[Start of Attachment]
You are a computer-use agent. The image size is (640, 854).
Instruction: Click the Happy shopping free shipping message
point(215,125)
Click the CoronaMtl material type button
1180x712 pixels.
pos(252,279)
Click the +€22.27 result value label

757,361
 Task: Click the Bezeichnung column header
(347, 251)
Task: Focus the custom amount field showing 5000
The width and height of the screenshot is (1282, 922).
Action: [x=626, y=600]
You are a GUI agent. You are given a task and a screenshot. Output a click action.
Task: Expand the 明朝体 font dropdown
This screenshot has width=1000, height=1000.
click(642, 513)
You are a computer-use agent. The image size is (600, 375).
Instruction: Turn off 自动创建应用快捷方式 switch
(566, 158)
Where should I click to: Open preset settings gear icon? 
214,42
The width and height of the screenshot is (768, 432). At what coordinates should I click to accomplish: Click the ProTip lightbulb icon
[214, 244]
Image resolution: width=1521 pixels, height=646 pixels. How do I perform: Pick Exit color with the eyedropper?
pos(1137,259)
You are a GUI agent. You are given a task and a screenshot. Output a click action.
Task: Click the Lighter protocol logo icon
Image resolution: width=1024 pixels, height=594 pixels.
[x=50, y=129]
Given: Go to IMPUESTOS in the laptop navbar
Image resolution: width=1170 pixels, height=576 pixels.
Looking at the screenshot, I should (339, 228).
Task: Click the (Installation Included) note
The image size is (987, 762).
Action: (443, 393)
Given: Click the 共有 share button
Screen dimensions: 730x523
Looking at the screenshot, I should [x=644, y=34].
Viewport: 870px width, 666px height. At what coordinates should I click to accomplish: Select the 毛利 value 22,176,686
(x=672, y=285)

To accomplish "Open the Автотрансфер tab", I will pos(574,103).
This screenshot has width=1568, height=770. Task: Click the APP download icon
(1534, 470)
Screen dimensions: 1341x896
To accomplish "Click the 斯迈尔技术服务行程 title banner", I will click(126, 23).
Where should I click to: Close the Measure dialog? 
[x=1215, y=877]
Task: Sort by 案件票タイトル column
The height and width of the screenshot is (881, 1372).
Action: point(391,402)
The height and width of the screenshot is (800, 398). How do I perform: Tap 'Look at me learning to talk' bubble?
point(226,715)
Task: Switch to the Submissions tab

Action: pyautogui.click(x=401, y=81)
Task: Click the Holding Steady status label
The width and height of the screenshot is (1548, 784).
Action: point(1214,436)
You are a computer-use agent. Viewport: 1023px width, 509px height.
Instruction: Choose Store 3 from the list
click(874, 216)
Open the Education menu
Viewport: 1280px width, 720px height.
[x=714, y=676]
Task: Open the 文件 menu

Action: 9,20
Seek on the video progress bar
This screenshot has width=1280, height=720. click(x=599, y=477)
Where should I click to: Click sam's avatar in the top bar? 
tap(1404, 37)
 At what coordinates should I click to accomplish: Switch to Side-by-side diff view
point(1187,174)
[End of Attachment]
(BRIEF): Lines holding the word "will" should be counted across the entries; state only how many there are.

(EXPECTED OUTPUT): 2